Hospitals have been working for years to digitize patient medical records, but now New York state is expanding a system to centralize the record-keeping of multiple hospitals.
A patient’s medical history may be in the computer at their primary care doctor’s office. And their records may be digitized at the hospital they’ve been treated at, "however, many of those systems can’t easily or fluently communicate with one another," said Dr. Rainu Kaushal, who chairs the Weill Cornell Medical College’s healthcare policy program.
She just studied Rochester-area hospitals’ implementation of the State Health Information Network of New York, known as SHIN-NY and pronounced "shiny."
Kaushal uses the analogy of an ATM. She says under the SHIN-NY system, a doctor can withdraw "money" – i.e. access a patient's medical records – from any ATM, instead of just at their local branch.
Regional exchanges like Rochester’s have been in the works for a few years. Now, SHIN-NY wants those regional networks to talk to each other.
That ability to share information across health care providers will cut down on redundant tests and hospital re-admissions for patients, Kaushal said.
"If I don’t need to be in the hospital, it’s really beneficial to me as a patient to not be there," she said.
Patients have to give consent to have their information added to the statewide network.
In Rochester, Kaushal says the number of duplicate x-rays and unnecessary hospital re-admittance dropped by double-digits through use of the network.

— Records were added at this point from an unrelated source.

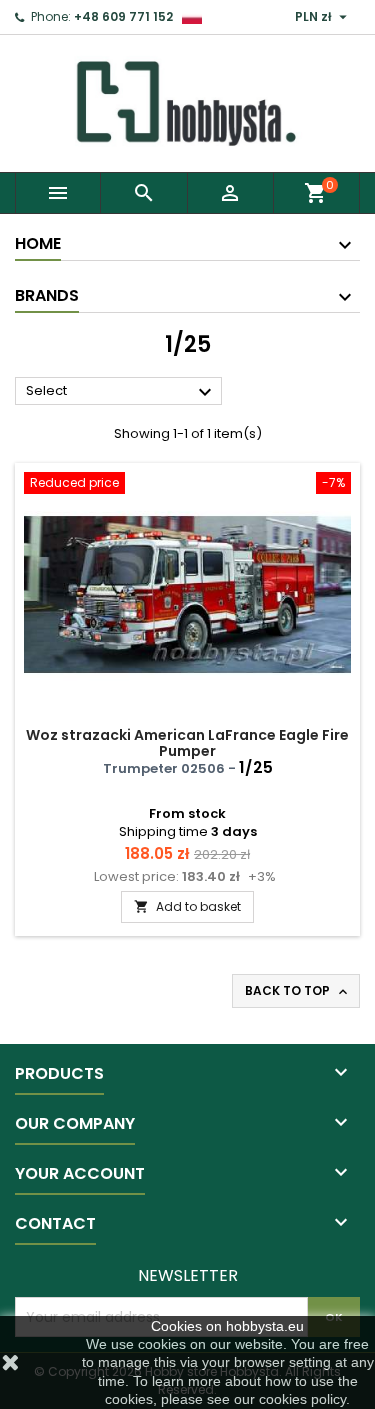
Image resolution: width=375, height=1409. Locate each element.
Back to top (298, 991)
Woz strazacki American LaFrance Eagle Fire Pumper (187, 743)
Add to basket (187, 906)
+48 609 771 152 (123, 16)
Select (121, 392)
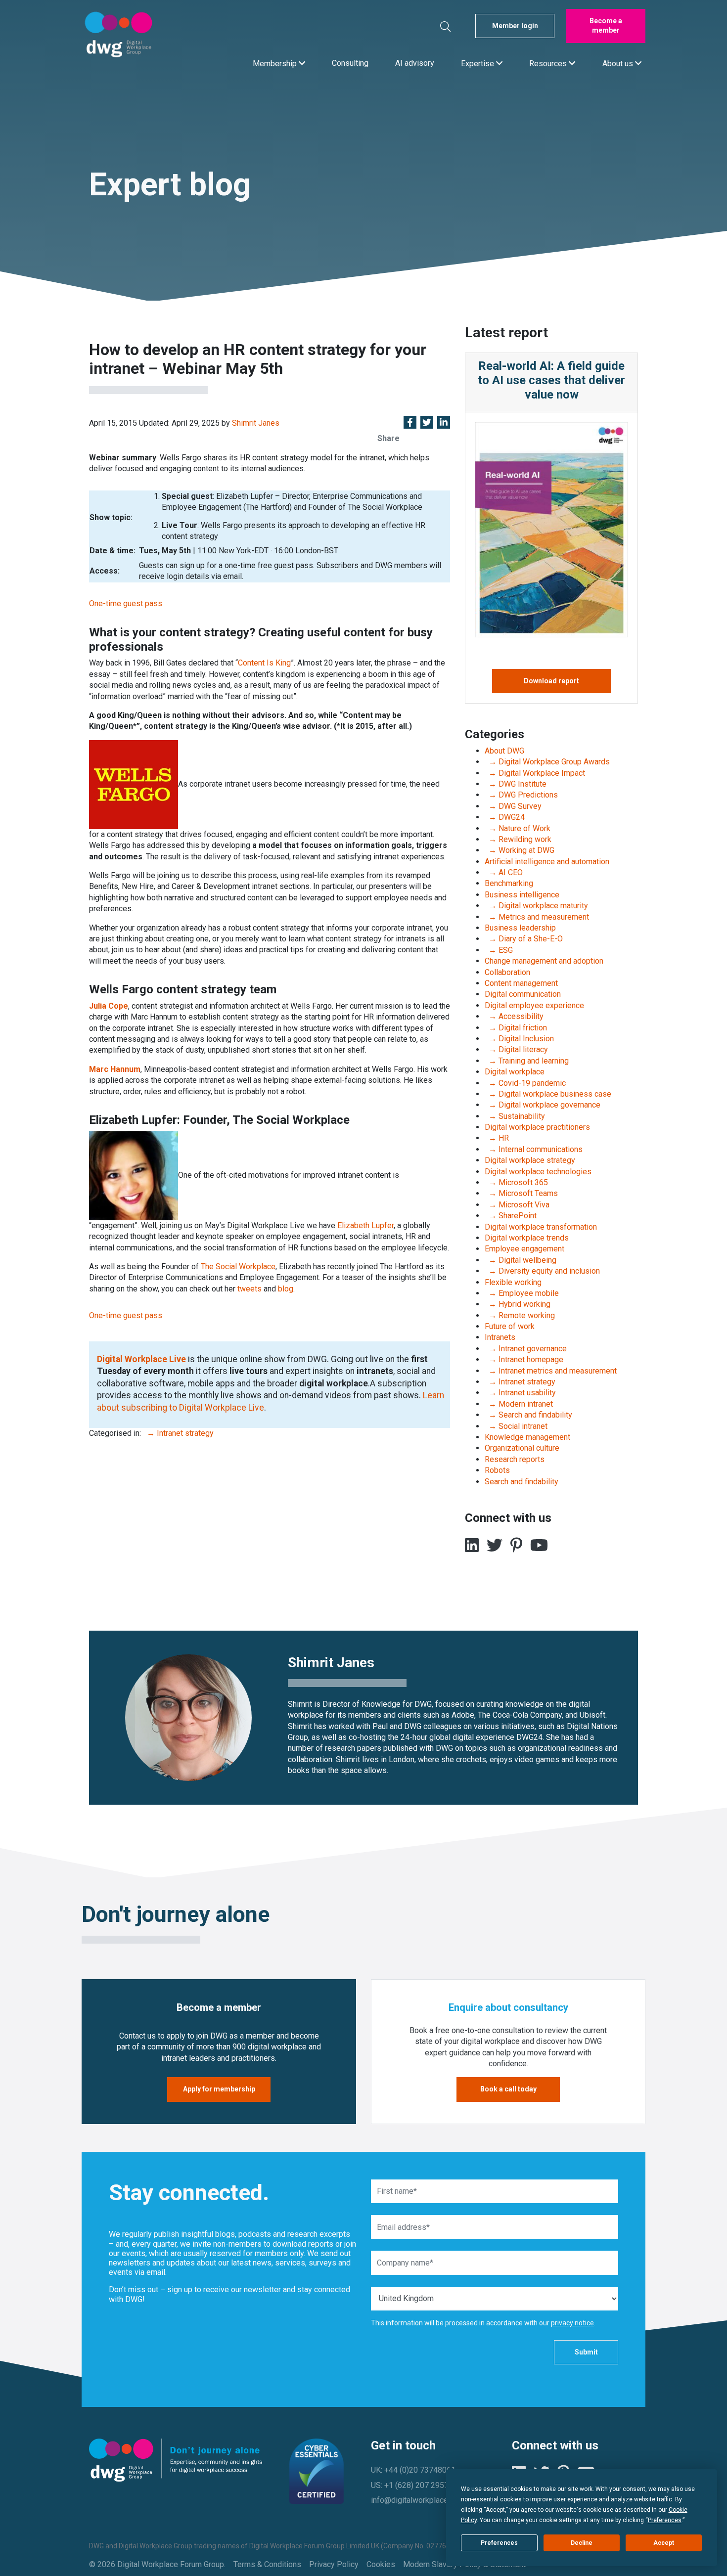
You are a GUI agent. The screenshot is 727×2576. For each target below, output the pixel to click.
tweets (249, 1288)
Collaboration (507, 972)
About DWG (504, 750)
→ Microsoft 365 (516, 1182)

"Having exchange of clinical information is a very effective way of avoiding unnecessary hospitalizations or re-admissions," she said.
That saves both patients and hospitals money. Once connected, SHIN-NY will be one of the largest health records networks in the world. The program’s expansion is costing $55 million.
The expansion of the records program is also seen as a job creator, as companies deliver solutions for hospitals to access records.